▶ [Esercizio breve A]:
Nell'estratto sulla sentenza contro Nestlé, elenca tutte le azioni che vengono attribuite alla Corte o al tribunale.
▶ [Esercizio breve B]:
Converti in una tabella Markdown i record che vanno dall'inizio fino alla riga contenente "click(91, 459)", entrambe le estremità incluse, tralasciando le righe vuote. La tabella deve avere due colonne: "N." per il numero progressivo e "Riga" per il testo.

▶ [Estratto del testo]:
++++++++++++++++++++

In uno scontro degno di Davide e Golia, la Corte d’Appello del Michigan mette al nudo il paradosso di Nestlé sull’acqua pubblica.
(Rinnovabili.it) – La Corte del Michigan infligge un duro colpo alla Nestlé, la multinazionale svizzera attiva nel settore alimentare, e riconosce un’importante vittoria per l’acqua pubblica. Il tribunale ha infatti dichiarato che l’operazione commerciale di imbottigliamento dell’acqua, condotta dall’azienda con il marchio Ice Mountain Nestlé, non può essere equiparata ad un servizio pubblico essenziale di approvvigionamento idrico.

++++++++++++++++++++

Record di dati:

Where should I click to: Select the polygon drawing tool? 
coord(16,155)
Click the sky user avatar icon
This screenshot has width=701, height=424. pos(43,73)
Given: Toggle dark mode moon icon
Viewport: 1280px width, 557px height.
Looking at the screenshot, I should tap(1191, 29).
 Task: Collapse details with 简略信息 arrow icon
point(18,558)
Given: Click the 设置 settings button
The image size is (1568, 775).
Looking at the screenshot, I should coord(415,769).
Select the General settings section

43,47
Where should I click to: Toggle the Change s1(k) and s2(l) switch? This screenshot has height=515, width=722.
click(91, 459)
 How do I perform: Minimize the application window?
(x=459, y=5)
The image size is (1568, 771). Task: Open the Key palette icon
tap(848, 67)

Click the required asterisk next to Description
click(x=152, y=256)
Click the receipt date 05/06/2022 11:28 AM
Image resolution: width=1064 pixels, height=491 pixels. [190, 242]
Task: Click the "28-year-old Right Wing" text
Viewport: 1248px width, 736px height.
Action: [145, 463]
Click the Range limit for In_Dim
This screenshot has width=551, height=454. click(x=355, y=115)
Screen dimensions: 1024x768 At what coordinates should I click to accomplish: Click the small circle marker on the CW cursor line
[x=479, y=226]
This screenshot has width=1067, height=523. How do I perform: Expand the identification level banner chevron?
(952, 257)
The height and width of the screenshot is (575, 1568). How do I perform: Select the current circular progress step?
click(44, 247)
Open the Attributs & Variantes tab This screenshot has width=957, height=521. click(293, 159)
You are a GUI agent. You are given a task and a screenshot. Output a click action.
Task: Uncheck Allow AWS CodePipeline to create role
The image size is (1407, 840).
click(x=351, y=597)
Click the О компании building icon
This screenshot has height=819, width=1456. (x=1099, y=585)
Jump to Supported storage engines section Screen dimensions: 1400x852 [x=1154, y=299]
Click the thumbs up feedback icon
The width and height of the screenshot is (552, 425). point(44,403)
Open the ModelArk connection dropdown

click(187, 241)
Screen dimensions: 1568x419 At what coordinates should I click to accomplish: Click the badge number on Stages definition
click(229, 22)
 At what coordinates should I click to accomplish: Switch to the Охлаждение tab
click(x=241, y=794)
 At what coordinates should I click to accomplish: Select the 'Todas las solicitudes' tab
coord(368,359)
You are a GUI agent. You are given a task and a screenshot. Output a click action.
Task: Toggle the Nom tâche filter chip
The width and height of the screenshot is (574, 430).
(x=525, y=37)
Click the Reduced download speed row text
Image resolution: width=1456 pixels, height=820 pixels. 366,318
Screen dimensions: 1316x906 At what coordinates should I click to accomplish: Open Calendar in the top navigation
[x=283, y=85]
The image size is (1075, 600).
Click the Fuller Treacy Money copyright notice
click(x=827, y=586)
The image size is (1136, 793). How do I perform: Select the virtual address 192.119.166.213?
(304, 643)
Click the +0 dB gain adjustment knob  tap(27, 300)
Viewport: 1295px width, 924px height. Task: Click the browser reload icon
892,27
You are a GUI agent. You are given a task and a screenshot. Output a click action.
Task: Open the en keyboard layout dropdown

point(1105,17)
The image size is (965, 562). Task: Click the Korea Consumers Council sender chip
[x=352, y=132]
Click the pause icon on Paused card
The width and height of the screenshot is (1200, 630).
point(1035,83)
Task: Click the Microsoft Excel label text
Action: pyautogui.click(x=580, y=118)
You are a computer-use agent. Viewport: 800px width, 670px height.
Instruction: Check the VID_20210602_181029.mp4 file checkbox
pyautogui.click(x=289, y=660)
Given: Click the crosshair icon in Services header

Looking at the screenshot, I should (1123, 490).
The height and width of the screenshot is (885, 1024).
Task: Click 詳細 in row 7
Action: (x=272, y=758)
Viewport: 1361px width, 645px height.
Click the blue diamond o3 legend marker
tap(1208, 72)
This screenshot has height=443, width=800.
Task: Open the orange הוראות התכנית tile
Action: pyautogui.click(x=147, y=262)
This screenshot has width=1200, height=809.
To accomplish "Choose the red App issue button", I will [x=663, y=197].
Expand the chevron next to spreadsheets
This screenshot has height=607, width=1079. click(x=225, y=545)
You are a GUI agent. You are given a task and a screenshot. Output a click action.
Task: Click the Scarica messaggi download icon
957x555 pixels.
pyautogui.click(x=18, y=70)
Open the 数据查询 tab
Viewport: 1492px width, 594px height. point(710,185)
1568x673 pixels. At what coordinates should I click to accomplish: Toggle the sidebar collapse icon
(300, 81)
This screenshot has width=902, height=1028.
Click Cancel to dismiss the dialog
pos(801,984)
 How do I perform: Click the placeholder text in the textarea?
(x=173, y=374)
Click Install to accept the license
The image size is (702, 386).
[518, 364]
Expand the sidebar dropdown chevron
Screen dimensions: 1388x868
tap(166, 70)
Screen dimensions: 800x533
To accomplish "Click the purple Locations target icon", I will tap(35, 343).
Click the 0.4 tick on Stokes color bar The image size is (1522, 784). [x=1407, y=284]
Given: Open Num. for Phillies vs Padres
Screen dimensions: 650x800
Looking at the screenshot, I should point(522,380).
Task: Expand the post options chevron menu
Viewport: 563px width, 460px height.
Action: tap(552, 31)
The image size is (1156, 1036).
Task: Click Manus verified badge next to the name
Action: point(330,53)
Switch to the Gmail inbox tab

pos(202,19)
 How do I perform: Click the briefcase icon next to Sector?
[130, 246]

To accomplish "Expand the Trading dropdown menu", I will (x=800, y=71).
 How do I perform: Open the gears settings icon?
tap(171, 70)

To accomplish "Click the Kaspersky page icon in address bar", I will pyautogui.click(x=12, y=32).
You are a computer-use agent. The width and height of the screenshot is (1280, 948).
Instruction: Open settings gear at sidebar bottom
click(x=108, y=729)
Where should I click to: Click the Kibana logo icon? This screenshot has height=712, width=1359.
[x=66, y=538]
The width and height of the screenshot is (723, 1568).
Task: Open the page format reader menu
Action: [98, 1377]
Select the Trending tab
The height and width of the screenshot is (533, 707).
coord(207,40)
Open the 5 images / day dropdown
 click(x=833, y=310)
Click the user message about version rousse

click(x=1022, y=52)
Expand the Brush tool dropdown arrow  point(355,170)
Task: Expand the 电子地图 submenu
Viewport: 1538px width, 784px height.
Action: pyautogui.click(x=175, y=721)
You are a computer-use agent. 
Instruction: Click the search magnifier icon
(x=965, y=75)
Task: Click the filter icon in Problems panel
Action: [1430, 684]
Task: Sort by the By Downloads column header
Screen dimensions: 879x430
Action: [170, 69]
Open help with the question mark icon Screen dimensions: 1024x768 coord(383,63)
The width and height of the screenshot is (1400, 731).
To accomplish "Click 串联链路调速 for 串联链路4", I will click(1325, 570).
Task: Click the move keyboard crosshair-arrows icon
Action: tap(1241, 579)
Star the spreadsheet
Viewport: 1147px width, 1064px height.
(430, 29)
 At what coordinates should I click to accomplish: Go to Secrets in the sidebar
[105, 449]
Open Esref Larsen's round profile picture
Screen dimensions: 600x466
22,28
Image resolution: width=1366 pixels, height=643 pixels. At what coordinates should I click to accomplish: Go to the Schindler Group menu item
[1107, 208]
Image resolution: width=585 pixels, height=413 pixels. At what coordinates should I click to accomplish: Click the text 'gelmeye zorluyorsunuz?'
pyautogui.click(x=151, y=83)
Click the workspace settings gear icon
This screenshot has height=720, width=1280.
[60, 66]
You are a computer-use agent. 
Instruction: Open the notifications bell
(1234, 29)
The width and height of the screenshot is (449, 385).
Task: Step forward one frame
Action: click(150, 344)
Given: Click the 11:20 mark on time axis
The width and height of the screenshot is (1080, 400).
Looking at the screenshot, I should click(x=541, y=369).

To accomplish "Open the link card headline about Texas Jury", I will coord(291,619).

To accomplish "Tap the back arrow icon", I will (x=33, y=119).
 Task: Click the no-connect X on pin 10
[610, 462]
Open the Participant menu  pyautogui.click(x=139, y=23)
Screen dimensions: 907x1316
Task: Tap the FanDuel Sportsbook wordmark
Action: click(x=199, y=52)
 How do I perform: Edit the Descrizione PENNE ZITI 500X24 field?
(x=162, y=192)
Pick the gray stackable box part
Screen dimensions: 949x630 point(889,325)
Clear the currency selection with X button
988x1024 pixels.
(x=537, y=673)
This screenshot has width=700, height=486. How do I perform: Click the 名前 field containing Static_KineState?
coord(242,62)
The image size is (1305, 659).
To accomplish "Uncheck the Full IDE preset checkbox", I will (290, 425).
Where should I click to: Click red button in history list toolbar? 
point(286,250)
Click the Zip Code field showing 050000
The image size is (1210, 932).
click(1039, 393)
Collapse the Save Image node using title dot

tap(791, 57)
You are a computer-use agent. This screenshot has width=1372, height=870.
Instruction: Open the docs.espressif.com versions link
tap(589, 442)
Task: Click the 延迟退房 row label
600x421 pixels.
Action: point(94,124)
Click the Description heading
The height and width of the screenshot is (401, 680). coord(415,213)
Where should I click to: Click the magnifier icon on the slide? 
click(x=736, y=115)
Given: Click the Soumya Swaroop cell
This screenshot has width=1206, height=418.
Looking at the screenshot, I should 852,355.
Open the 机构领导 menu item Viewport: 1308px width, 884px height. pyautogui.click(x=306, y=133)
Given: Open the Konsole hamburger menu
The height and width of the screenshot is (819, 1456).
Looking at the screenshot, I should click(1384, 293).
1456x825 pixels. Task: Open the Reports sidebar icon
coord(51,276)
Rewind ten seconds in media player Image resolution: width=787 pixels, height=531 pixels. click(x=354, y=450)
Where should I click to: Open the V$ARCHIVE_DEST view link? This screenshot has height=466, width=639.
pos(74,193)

++++++++++++++++++++

▶ [Risposta A]:
- Mette al nudo il paradosso di Nestlé sull'acqua pubblica.
- Infligge un duro colpo alla Nestlé.
- Riconosce un'importante vittoria per l'acqua pubblica.
- Ha dichiarato che l'operazione commerciale di imbottigliamento dell'acqua non può essere equiparata ad un servizio pubblico essenziale di approvvigionamento idrico.

▶ [Risposta B]:
| N. | Riga |
|---|---|
| 1 | Where should I click to: Select the polygon drawing tool?  |
| 2 | coord(16,155) |
| 3 | Click the sky user avatar icon |
| 4 | This screenshot has width=701, height=424. pos(43,73) |
| 5 | Given: Toggle dark mode moon icon |
| 6 | Viewport: 1280px width, 557px height. |
| 7 | Looking at the screenshot, I should tap(1191, 29). |
| 8 |  Task: Collapse details with 简略信息 arrow icon |
| 9 | point(18,558) |
| 10 | Given: Click the 设置 settings button |
| 11 | The image size is (1568, 775). |
| 12 | Looking at the screenshot, I should coord(415,769). |
| 13 | Select the General settings section |
| 14 | 43,47 |
| 15 | Where should I click to: Toggle the Change s1(k) and s2(l) switch? This screenshot has height=515, width=722. |
| 16 | click(91, 459) |